Work item
From the first record to the last, write each one out again exactly.

Information
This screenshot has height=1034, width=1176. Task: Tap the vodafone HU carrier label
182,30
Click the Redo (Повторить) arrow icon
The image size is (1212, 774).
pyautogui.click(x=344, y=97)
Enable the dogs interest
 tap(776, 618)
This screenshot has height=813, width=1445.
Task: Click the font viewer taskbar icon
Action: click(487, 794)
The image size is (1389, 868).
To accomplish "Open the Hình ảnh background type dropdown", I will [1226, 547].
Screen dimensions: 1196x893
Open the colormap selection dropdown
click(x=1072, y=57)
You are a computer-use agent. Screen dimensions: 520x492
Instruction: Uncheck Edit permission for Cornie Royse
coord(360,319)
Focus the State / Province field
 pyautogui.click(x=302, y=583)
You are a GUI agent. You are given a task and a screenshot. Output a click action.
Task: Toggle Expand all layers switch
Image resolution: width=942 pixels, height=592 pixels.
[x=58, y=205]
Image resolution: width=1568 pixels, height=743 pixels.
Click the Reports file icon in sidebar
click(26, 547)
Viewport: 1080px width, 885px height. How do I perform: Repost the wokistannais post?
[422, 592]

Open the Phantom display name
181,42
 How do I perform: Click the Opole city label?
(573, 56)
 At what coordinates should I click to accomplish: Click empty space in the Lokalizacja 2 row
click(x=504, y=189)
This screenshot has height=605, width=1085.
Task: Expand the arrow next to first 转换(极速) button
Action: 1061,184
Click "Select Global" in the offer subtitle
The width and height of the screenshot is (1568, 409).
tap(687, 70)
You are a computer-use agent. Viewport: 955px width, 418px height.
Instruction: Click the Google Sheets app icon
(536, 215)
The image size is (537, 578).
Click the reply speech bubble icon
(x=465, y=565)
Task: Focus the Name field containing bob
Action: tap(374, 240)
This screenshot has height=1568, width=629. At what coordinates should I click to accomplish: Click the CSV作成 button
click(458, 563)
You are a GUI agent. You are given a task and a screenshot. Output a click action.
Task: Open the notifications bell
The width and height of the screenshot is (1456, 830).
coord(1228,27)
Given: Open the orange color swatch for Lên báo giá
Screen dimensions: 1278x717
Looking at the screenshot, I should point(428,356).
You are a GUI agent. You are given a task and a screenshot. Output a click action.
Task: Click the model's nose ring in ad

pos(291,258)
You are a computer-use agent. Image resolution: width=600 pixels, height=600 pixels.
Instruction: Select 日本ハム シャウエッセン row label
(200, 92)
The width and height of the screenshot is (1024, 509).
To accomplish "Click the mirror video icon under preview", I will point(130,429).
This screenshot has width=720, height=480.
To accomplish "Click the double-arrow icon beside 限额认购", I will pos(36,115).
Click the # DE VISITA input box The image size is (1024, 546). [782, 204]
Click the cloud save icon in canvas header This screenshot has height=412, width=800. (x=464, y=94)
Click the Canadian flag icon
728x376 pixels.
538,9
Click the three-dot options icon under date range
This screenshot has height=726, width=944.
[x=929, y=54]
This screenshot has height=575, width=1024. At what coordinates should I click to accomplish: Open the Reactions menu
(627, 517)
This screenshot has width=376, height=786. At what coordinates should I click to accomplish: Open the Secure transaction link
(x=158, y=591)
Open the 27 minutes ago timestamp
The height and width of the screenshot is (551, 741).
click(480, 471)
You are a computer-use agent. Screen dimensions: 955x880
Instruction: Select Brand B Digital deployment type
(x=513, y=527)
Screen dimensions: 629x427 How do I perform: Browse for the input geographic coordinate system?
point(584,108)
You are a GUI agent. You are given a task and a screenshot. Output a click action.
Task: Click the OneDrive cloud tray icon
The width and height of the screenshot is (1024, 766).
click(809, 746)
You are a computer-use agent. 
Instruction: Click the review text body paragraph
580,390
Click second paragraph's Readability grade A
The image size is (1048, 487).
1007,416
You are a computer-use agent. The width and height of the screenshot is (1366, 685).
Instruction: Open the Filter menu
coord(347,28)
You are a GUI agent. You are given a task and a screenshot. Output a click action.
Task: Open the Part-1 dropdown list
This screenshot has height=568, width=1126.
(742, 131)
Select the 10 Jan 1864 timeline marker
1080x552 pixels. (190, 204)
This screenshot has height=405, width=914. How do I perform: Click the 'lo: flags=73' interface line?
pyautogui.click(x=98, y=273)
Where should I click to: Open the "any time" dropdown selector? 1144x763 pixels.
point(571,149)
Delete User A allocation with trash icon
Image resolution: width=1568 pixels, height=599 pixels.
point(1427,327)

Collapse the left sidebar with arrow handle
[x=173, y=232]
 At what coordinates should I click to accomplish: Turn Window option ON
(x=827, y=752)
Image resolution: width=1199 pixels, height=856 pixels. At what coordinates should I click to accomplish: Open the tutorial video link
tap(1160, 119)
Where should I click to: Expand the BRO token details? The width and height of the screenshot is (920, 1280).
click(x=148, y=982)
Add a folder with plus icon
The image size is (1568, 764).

Answer box
This screenshot has height=1034, width=1176. Task: Tap the vodafone HU carrier label
182,30
Click the Redo (Повторить) arrow icon
The image size is (1212, 774).
pyautogui.click(x=344, y=97)
Enable the dogs interest
 tap(776, 618)
This screenshot has height=813, width=1445.
Task: Click the font viewer taskbar icon
Action: click(487, 794)
The image size is (1389, 868).
To accomplish "Open the Hình ảnh background type dropdown", I will [1226, 547].
Screen dimensions: 1196x893
Open the colormap selection dropdown
click(x=1072, y=57)
You are a computer-use agent. Screen dimensions: 520x492
Instruction: Uncheck Edit permission for Cornie Royse
coord(360,319)
Focus the State / Province field
 pyautogui.click(x=302, y=583)
You are a GUI agent. You are given a task and a screenshot. Output a click action.
Task: Toggle Expand all layers switch
Image resolution: width=942 pixels, height=592 pixels.
[x=58, y=205]
Image resolution: width=1568 pixels, height=743 pixels.
Click the Reports file icon in sidebar
click(26, 547)
Viewport: 1080px width, 885px height. How do I perform: Repost the wokistannais post?
[422, 592]

Open the Phantom display name
181,42
 How do I perform: Click the Opole city label?
(573, 56)
 At what coordinates should I click to accomplish: Click empty space in the Lokalizacja 2 row
click(x=504, y=189)
This screenshot has height=605, width=1085.
Task: Expand the arrow next to first 转换(极速) button
Action: 1061,184
Click "Select Global" in the offer subtitle
The width and height of the screenshot is (1568, 409).
tap(687, 70)
You are a computer-use agent. Viewport: 955px width, 418px height.
Instruction: Click the Google Sheets app icon
(536, 215)
The image size is (537, 578).
Click the reply speech bubble icon
(x=465, y=565)
Task: Focus the Name field containing bob
Action: tap(374, 240)
This screenshot has height=1568, width=629. At what coordinates should I click to accomplish: Click the CSV作成 button
click(458, 563)
You are a GUI agent. You are given a task and a screenshot. Output a click action.
Task: Open the notifications bell
The width and height of the screenshot is (1456, 830).
coord(1228,27)
Given: Open the orange color swatch for Lên báo giá
Screen dimensions: 1278x717
Looking at the screenshot, I should point(428,356).
You are a GUI agent. You are given a task and a screenshot. Output a click action.
Task: Click the model's nose ring in ad

pos(291,258)
You are a computer-use agent. Image resolution: width=600 pixels, height=600 pixels.
Instruction: Select 日本ハム シャウエッセン row label
(200, 92)
The width and height of the screenshot is (1024, 509).
To accomplish "Click the mirror video icon under preview", I will point(130,429).
This screenshot has width=720, height=480.
To accomplish "Click the double-arrow icon beside 限额认购", I will pos(36,115).
Click the # DE VISITA input box The image size is (1024, 546). [782, 204]
Click the cloud save icon in canvas header This screenshot has height=412, width=800. (x=464, y=94)
Click the Canadian flag icon
728x376 pixels.
538,9
Click the three-dot options icon under date range
This screenshot has height=726, width=944.
[x=929, y=54]
This screenshot has height=575, width=1024. At what coordinates should I click to accomplish: Open the Reactions menu
(627, 517)
This screenshot has width=376, height=786. At what coordinates should I click to accomplish: Open the Secure transaction link
(x=158, y=591)
Open the 27 minutes ago timestamp
The height and width of the screenshot is (551, 741).
click(480, 471)
You are a computer-use agent. Screen dimensions: 955x880
Instruction: Select Brand B Digital deployment type
(x=513, y=527)
Screen dimensions: 629x427 How do I perform: Browse for the input geographic coordinate system?
point(584,108)
You are a GUI agent. You are given a task and a screenshot. Output a click action.
Task: Click the OneDrive cloud tray icon
The width and height of the screenshot is (1024, 766).
click(809, 746)
You are a computer-use agent. 
Instruction: Click the review text body paragraph
580,390
Click second paragraph's Readability grade A
The image size is (1048, 487).
1007,416
You are a computer-use agent. The width and height of the screenshot is (1366, 685).
Instruction: Open the Filter menu
coord(347,28)
You are a GUI agent. You are given a task and a screenshot. Output a click action.
Task: Open the Part-1 dropdown list
This screenshot has height=568, width=1126.
(742, 131)
Select the 10 Jan 1864 timeline marker
1080x552 pixels. (190, 204)
This screenshot has height=405, width=914. How do I perform: Click the 'lo: flags=73' interface line?
pyautogui.click(x=98, y=273)
Where should I click to: Open the "any time" dropdown selector? 1144x763 pixels.
point(571,149)
Delete User A allocation with trash icon
Image resolution: width=1568 pixels, height=599 pixels.
point(1427,327)

Collapse the left sidebar with arrow handle
[x=173, y=232]
 At what coordinates should I click to accomplish: Turn Window option ON
(x=827, y=752)
Image resolution: width=1199 pixels, height=856 pixels. At what coordinates should I click to accomplish: Open the tutorial video link
tap(1160, 119)
Where should I click to: Expand the BRO token details? The width and height of the screenshot is (920, 1280).
click(x=148, y=982)
Add a folder with plus icon
The image size is (1568, 764).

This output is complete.